→ Instructions to follow:
Starting at the first line of the data below, repeat each line word for word up to and including the line with "Open the Файл".
Recorded information section start
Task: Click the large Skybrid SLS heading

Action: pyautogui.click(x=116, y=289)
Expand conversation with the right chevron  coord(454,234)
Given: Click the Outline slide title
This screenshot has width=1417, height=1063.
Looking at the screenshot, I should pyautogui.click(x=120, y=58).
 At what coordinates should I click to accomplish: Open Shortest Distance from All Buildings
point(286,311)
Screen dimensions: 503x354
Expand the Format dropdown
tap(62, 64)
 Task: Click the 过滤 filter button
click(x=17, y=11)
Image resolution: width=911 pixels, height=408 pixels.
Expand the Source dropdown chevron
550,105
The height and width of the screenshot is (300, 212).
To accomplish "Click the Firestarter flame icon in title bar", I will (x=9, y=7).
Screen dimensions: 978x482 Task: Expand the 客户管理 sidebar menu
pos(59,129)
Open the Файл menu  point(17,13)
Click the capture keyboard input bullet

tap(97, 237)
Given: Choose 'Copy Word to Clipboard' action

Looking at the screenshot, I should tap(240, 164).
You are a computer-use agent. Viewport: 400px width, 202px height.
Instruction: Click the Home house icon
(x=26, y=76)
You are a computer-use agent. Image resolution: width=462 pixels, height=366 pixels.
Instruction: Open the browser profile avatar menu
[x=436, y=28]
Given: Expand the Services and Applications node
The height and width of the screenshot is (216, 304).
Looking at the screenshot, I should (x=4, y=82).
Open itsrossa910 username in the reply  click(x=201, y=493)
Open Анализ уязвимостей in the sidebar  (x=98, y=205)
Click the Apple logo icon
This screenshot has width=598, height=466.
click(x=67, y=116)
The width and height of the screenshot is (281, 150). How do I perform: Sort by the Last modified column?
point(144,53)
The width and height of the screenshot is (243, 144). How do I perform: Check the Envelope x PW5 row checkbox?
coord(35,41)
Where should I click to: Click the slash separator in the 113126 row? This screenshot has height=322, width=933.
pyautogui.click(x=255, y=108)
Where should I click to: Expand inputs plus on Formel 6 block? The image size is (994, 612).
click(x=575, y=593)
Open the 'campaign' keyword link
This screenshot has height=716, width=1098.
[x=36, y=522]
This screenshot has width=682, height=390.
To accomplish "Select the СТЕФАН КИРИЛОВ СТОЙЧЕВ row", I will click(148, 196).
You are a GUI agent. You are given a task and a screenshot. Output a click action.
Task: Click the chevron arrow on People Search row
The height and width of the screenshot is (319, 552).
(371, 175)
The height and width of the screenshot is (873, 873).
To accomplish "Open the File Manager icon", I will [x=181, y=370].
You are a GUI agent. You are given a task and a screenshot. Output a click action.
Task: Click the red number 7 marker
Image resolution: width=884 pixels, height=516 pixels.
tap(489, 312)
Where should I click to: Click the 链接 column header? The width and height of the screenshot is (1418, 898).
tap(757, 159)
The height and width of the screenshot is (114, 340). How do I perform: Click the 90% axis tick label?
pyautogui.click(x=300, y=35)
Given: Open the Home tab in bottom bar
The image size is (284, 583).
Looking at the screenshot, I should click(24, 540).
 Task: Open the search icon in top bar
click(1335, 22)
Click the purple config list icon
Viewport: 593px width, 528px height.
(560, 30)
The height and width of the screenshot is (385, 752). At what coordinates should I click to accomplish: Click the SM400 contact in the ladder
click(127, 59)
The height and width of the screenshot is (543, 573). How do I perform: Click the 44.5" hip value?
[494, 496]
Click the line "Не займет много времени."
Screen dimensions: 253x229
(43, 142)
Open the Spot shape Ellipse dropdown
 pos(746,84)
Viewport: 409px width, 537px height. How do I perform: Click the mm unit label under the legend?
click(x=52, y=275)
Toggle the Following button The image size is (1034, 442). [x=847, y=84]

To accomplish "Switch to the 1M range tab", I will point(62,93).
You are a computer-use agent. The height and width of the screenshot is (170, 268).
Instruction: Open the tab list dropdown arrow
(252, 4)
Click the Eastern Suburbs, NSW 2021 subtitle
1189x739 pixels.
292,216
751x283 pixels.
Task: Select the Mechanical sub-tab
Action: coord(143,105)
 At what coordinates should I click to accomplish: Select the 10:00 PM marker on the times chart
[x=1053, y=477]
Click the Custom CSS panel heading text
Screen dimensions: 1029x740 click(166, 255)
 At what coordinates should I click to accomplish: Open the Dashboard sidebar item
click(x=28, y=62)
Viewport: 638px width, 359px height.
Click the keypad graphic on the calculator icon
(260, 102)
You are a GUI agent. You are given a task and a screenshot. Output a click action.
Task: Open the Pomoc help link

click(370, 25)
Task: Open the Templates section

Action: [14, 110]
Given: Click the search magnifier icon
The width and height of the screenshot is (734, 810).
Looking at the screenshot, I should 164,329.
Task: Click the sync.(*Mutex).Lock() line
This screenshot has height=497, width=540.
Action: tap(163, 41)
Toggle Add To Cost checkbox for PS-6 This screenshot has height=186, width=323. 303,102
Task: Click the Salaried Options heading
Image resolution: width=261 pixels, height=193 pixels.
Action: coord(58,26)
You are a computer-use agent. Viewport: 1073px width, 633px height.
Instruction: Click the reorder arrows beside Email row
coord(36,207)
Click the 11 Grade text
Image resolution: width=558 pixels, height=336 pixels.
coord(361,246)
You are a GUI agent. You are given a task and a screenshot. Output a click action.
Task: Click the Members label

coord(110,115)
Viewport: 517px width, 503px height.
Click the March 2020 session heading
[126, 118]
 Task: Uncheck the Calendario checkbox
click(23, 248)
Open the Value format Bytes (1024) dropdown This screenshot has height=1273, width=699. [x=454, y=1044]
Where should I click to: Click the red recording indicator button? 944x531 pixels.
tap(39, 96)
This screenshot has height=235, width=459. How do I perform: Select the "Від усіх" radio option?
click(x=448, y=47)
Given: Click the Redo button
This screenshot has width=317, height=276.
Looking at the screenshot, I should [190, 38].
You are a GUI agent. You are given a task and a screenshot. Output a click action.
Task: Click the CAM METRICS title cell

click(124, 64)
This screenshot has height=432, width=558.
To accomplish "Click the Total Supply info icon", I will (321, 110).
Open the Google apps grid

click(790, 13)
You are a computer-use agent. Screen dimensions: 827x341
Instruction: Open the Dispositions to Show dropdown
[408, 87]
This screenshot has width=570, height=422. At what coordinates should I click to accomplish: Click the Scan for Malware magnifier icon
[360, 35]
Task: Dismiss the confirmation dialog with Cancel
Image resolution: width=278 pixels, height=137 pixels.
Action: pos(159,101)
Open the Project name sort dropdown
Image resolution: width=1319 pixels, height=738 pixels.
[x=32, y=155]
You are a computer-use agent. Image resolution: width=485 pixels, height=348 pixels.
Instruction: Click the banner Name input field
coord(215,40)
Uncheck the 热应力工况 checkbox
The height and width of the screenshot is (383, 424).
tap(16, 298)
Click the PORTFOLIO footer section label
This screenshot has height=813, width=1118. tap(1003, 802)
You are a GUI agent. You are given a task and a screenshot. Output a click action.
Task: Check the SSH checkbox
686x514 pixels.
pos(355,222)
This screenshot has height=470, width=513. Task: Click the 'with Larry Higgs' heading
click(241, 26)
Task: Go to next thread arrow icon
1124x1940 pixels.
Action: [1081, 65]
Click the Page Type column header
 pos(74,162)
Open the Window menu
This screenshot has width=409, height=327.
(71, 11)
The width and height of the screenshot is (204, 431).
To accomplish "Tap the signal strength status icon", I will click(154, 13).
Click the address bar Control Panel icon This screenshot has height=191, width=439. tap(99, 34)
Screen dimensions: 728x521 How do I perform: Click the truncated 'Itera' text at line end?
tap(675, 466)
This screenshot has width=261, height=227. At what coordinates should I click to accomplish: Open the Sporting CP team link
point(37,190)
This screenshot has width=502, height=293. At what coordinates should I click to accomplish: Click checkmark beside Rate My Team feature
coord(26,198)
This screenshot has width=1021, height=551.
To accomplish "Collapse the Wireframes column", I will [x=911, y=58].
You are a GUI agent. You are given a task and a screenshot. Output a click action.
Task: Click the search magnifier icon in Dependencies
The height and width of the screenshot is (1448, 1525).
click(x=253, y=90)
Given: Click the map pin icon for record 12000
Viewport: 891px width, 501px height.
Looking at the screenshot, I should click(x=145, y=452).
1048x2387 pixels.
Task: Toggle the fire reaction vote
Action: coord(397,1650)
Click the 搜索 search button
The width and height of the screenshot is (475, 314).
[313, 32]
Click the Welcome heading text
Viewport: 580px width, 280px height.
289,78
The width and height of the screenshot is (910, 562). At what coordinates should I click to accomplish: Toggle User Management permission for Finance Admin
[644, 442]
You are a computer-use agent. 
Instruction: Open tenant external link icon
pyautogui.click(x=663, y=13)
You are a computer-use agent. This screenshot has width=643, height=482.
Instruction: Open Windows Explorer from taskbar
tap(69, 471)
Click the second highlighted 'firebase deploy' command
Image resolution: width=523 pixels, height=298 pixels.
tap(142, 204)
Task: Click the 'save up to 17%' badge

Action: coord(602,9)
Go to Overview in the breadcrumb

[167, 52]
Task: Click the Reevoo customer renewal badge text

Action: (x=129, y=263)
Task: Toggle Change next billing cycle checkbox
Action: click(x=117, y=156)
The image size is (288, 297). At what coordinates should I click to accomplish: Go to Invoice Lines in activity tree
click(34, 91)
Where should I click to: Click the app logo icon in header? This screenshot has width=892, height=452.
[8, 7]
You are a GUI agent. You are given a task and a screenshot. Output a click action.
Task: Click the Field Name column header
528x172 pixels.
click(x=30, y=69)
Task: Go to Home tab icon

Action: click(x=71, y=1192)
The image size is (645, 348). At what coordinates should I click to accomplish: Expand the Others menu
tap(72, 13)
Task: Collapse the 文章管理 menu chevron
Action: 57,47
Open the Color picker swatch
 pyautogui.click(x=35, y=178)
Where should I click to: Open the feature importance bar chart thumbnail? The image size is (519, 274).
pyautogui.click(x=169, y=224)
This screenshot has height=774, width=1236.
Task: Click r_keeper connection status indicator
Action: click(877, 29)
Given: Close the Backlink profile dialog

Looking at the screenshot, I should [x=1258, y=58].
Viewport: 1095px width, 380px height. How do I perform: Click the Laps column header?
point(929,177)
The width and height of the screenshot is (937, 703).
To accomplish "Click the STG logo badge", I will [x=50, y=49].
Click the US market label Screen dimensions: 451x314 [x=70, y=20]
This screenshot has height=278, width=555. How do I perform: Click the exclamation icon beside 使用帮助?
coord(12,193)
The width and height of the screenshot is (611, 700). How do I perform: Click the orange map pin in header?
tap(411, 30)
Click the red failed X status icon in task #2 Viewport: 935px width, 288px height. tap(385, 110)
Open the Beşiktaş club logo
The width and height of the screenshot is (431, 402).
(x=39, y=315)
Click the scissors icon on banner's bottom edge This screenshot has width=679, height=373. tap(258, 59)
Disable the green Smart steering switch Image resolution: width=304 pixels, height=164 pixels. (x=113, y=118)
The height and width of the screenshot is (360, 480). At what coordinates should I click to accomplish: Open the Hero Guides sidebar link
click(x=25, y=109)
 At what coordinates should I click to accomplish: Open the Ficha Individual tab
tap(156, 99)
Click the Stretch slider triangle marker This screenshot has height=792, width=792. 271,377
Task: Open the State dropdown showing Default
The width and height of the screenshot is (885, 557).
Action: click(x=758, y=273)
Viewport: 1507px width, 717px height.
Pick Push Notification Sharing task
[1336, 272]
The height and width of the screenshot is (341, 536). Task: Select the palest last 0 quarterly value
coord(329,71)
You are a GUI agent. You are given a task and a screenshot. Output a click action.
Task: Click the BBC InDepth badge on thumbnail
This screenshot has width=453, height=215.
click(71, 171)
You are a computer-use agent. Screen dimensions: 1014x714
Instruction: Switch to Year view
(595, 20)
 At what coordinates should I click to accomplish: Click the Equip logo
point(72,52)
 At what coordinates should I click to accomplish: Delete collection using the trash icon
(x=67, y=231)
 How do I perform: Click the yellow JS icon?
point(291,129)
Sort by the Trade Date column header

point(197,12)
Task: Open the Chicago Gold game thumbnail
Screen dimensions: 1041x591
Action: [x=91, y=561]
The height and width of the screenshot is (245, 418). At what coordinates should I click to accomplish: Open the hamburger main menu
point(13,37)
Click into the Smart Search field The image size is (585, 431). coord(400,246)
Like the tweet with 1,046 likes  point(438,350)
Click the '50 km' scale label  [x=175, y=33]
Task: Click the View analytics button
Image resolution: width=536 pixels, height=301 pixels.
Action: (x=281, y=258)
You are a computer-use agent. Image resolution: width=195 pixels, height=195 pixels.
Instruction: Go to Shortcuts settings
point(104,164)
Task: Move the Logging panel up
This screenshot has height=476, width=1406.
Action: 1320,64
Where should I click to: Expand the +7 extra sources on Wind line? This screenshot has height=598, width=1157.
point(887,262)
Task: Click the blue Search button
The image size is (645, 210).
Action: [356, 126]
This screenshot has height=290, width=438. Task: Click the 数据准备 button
Recorded information section end
→ Response:
Task: Click the large Skybrid SLS heading

Action: pyautogui.click(x=116, y=289)
Expand conversation with the right chevron  coord(454,234)
Given: Click the Outline slide title
This screenshot has width=1417, height=1063.
Looking at the screenshot, I should pyautogui.click(x=120, y=58).
 At what coordinates should I click to accomplish: Open Shortest Distance from All Buildings
point(286,311)
Screen dimensions: 503x354
Expand the Format dropdown
tap(62, 64)
 Task: Click the 过滤 filter button
click(x=17, y=11)
Image resolution: width=911 pixels, height=408 pixels.
Expand the Source dropdown chevron
550,105
The height and width of the screenshot is (300, 212).
To accomplish "Click the Firestarter flame icon in title bar", I will (x=9, y=7).
Screen dimensions: 978x482 Task: Expand the 客户管理 sidebar menu
pos(59,129)
Open the Файл menu  point(17,13)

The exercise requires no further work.